Novartis AG, Q2 2015 Earnings Call, Jul 21, 2015

Novartis AG, Q2 2015 Earnings Call, Jul 21, 2015

Novartis Announces That the US Food and Drug Administration Approves Entresto Tablets

Novartis announced that the US Food and Drug Administration (FDA) has approved Entresto(TM) (sacubitril/valsartan) tablets, previously known as LCZ696, for the treatment of heart failure with reduced ejection fraction. Entresto will be available on prescription for patients whose condition is classified NYHA class II-IV, indicated to reduce the risk of cardiovascular death and heart failure hospitalization. It is usually administered in conjunction with other heart failure therapies, in place of an ACE inhibitor or other angiotensin receptor blocker. The FDA's decision is based on results from the 8,442-patient PARADIGM-HF study which was stopped early when it was shown Entresto significantly reduced the risk of cardiovascular death versus ACE-inhibitor enalapril.
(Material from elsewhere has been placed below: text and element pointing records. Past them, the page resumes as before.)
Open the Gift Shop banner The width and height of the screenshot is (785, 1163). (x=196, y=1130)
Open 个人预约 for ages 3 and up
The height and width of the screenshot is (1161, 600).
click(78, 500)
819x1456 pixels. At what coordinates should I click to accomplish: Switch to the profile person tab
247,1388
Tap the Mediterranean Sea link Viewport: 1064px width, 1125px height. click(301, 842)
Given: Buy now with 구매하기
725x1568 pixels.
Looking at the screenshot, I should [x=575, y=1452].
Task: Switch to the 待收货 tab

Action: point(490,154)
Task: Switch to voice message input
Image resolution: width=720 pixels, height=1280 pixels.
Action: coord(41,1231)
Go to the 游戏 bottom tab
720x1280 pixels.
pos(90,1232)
At the end of the study, patients with reduced ejection fraction who were given Entresto were more likely to be alive and less likely to have been hospitalized for heart failure than those given enalapril. Analysis of safety data showed that Entresto had a similar tolerability profile to enalapril. Entresto is currently undergoing review by Health Authorities around the world, including in Canada, Switzerland and the EU. Once approved by health authorities around the world, Entresto could achieve estimated peak sales in excess of $5 billion for the reduced ejection fraction indication.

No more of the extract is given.